The delivery services (SendGrid, Slack, webhooks) had no retry logic and accepted narrow success codes. I expanded the retry strategies with exponential backoff, added input validation (email format, URL scheme), and made the event publisher reliable — it now awaits Pub/Sub acknowledgment instead of fire-and-forget.

Auto-Rater: Scoring Integrity

The auto-rater needed mathematical correctness guarantees. I wrote 24 tests with known inputs and analytically verified expected outputs for the Borda Count and Bradley-Terry scoring algorithms. These aren't "does it return 200" tests — they verify that the ranking math is correct.

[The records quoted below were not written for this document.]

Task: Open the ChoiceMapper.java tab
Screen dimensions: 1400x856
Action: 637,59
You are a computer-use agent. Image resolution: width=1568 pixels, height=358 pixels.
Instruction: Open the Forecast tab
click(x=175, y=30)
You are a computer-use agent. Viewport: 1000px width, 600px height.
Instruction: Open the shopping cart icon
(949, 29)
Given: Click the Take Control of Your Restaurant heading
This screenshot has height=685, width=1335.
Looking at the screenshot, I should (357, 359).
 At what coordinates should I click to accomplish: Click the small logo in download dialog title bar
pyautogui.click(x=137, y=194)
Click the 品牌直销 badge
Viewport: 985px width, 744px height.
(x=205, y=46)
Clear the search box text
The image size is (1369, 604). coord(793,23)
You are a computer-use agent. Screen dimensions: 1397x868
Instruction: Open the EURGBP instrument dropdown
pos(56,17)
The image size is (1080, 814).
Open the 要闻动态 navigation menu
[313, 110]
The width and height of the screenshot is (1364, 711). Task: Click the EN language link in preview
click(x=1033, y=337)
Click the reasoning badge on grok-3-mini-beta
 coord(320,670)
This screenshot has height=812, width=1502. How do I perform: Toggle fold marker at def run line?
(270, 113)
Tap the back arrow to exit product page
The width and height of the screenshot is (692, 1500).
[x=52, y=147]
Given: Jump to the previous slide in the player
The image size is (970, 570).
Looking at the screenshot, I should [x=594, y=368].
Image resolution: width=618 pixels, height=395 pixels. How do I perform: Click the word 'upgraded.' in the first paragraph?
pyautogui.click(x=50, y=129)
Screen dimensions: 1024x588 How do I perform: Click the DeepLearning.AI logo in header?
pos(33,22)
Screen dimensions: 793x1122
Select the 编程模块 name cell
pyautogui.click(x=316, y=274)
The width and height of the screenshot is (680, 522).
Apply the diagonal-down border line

I also added missing database indexes for common query patterns, startup configuration validation (fail fast on misconfiguration), and deployment concurrency controls to prevent race conditions during Cloud Run deploys.

The Test Suite

The auth gateway had zero automated tests. I wrote 124 unit tests covering all critical backend services, models, and infrastructure. The test suite runs on every PR with coverage reporting, alongside Trivy vulnerability scanning on the Docker image.

The Pattern

Every service got the same treatment: identify the vulnerability class, write the fix, add tests proving it works, and verify no regressions. Rate limiting on admin endpoints. Enum validation at the database level. Pagination on all list endpoints. Soft delete support. Consistent error responses. Security headers. Request body size limits.

It's not glamorous work. But production systems that don't get hardened eventually become production incidents.